EXTRACTED MATERIAL section start

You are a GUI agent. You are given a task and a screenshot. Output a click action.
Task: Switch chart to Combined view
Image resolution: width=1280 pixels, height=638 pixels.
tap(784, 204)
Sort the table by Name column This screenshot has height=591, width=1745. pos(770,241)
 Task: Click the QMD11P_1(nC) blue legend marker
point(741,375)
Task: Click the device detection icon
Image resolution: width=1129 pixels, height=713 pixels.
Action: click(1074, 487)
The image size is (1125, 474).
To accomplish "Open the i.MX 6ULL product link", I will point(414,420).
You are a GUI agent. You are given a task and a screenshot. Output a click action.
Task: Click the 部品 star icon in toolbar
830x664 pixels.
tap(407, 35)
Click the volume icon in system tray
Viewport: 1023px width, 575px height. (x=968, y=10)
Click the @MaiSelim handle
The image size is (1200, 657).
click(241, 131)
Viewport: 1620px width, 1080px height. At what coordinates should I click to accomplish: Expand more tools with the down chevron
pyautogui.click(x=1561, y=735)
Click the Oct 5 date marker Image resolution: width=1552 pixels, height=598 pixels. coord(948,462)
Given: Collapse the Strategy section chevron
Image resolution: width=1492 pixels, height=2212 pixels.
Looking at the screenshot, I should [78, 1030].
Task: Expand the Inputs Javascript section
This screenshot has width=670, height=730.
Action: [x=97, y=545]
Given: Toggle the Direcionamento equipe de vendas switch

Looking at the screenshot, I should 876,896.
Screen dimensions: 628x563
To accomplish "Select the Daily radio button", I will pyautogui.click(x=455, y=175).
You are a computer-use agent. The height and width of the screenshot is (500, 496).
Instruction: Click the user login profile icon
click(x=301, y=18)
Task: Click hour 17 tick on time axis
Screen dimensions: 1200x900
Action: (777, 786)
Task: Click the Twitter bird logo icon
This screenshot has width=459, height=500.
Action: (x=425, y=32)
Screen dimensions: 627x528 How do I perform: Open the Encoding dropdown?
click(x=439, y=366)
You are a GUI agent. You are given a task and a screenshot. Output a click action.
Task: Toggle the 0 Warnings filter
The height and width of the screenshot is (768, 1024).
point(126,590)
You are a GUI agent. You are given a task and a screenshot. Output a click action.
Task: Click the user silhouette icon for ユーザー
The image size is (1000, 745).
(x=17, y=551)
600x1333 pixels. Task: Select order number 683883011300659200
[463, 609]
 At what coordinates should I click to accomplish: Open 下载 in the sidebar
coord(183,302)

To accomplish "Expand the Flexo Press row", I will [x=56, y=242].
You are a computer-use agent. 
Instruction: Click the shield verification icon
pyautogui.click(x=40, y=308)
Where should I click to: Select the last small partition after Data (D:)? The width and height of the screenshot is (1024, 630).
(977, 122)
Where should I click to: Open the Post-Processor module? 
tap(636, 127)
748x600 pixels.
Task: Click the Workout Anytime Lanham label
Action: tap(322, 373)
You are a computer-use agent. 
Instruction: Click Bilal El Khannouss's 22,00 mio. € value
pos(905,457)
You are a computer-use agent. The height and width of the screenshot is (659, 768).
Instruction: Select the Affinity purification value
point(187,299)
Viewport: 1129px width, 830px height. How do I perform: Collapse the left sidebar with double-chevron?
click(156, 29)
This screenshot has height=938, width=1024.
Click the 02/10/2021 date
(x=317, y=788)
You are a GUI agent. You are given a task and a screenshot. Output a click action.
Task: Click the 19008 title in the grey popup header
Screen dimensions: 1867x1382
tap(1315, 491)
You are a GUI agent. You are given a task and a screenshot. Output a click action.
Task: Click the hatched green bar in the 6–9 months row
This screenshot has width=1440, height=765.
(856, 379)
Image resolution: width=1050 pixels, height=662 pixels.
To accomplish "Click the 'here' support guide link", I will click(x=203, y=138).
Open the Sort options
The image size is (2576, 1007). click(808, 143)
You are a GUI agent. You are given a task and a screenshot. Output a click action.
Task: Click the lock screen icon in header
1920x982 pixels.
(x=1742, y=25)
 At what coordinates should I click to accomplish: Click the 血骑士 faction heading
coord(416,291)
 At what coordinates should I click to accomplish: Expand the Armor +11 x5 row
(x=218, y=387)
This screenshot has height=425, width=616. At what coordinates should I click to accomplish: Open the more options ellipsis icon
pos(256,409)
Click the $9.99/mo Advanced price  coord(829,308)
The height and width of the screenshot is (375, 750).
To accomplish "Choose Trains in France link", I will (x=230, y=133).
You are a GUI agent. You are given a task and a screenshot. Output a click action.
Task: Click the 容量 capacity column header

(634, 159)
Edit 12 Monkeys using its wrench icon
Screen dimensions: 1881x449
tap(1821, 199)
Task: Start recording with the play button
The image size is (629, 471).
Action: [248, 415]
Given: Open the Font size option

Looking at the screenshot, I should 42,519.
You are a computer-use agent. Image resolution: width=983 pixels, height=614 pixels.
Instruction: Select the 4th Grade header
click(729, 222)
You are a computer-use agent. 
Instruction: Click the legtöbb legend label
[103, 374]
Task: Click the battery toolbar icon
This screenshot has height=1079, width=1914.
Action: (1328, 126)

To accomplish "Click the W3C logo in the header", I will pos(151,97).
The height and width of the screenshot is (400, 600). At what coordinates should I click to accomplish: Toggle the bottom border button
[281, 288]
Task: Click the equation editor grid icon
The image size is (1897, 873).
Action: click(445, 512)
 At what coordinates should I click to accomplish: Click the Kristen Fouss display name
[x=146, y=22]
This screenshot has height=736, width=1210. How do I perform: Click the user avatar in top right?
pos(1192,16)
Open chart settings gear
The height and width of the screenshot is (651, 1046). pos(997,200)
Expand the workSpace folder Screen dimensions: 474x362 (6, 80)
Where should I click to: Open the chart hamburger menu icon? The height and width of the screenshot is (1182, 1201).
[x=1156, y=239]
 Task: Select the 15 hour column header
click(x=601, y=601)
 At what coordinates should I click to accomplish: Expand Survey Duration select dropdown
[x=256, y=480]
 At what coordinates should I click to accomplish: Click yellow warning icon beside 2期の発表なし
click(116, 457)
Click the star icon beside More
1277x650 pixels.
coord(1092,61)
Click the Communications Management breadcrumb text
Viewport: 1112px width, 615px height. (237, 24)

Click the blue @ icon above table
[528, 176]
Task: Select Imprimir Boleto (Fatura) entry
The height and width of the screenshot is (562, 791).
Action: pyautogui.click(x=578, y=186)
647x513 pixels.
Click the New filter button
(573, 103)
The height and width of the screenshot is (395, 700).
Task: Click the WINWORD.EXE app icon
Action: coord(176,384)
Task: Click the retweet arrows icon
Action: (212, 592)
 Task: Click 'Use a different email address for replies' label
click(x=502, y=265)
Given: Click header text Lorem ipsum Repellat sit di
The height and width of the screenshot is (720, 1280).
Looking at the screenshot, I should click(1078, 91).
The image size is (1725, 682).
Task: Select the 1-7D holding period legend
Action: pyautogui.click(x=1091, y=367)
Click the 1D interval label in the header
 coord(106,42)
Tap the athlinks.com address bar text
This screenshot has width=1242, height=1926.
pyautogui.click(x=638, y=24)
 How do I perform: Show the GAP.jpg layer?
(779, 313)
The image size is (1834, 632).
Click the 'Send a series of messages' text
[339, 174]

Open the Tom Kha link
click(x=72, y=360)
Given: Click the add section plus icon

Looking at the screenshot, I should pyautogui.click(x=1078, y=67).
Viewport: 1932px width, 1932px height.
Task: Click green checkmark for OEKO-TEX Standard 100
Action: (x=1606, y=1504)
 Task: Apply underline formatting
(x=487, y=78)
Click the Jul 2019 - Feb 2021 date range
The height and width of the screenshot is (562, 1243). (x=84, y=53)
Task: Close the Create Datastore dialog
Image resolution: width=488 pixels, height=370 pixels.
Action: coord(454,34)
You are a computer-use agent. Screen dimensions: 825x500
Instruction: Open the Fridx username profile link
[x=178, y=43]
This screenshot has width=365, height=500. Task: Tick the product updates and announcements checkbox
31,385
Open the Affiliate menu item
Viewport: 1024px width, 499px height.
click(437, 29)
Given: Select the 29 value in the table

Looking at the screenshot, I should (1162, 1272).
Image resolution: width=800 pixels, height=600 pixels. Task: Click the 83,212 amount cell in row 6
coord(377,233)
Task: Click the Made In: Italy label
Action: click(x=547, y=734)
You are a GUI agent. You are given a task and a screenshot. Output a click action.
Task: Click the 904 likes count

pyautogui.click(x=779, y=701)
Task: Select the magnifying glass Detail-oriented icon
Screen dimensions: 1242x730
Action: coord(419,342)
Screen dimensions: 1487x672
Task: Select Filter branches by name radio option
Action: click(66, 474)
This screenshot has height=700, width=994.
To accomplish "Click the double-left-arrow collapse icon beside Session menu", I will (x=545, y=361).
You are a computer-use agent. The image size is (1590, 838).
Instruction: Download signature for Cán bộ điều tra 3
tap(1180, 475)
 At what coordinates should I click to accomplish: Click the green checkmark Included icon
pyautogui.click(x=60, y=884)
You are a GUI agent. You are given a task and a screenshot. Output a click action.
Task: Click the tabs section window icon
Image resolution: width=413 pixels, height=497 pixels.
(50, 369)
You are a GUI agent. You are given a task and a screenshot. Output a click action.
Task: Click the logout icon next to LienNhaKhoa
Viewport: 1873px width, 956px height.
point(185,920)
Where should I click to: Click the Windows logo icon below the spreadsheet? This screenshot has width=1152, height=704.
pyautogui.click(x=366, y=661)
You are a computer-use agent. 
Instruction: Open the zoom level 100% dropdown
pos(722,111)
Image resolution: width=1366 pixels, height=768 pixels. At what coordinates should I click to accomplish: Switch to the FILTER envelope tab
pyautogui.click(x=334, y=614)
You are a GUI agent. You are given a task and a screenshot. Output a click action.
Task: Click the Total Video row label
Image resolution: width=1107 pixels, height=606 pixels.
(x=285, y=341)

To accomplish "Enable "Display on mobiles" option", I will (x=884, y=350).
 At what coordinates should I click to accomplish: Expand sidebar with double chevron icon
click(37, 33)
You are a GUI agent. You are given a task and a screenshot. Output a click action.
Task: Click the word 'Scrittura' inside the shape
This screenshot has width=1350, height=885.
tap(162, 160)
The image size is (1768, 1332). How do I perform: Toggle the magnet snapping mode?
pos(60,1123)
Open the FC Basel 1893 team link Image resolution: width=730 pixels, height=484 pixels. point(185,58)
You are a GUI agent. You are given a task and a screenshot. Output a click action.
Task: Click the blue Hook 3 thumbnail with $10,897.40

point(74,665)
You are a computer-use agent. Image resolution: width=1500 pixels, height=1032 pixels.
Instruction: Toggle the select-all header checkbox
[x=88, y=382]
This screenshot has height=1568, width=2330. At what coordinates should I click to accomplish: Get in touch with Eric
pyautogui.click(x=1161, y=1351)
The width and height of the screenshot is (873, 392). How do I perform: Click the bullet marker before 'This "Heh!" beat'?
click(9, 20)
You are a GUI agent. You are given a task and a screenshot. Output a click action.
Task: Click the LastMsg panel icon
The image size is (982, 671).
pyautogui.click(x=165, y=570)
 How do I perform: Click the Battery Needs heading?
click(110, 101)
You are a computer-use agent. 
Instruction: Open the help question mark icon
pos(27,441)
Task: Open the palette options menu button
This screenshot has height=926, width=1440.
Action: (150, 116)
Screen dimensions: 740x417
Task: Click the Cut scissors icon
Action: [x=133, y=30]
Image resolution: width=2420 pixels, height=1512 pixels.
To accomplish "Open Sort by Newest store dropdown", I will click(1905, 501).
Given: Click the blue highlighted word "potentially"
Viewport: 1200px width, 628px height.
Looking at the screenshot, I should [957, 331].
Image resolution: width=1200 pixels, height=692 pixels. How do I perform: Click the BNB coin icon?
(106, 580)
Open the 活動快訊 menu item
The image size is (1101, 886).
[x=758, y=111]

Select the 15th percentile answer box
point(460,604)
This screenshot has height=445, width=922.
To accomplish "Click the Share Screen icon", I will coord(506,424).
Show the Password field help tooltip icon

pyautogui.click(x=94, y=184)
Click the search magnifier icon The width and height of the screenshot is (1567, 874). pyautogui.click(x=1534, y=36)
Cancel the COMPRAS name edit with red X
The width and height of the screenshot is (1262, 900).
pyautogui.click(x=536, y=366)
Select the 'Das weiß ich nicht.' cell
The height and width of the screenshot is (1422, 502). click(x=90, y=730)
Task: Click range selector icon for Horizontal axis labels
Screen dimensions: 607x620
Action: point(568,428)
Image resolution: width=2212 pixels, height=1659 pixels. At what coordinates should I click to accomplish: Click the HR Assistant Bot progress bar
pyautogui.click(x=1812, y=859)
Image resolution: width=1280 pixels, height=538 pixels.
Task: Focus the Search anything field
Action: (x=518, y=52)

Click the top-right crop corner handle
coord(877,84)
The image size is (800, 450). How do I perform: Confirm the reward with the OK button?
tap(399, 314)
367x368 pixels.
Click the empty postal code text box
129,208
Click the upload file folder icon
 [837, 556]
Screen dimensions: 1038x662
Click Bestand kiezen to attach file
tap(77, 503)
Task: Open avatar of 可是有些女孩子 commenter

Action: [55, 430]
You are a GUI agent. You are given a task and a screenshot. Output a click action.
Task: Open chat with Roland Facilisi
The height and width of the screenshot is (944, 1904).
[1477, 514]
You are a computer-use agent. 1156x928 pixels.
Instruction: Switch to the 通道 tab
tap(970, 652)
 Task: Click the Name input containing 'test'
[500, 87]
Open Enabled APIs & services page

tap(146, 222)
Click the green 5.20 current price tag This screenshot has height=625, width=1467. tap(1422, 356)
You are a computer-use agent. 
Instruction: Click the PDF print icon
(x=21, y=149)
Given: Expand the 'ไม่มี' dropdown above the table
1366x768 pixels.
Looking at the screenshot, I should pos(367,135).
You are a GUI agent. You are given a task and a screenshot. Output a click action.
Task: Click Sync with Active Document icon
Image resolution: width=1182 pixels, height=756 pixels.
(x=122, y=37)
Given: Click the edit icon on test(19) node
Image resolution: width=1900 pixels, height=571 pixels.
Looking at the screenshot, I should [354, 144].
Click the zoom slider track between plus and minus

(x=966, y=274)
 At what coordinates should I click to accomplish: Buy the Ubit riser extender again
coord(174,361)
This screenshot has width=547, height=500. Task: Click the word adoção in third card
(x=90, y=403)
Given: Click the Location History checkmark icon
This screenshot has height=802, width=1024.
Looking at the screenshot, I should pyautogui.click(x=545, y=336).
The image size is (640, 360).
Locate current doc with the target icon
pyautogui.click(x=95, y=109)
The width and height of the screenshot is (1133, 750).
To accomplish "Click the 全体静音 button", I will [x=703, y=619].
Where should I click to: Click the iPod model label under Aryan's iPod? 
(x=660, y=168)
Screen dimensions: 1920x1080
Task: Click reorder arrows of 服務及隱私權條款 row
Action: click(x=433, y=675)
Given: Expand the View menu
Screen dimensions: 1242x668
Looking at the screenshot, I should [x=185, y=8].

EXTRACTED MATERIAL section end

* [EXERCISE GOAL]: Whenever a line in the records above contains the string "toolbar", copy that line.

* [EXERCISE ANSWER]:
Task: Click the 部品 star icon in toolbar
Task: Click the battery toolbar icon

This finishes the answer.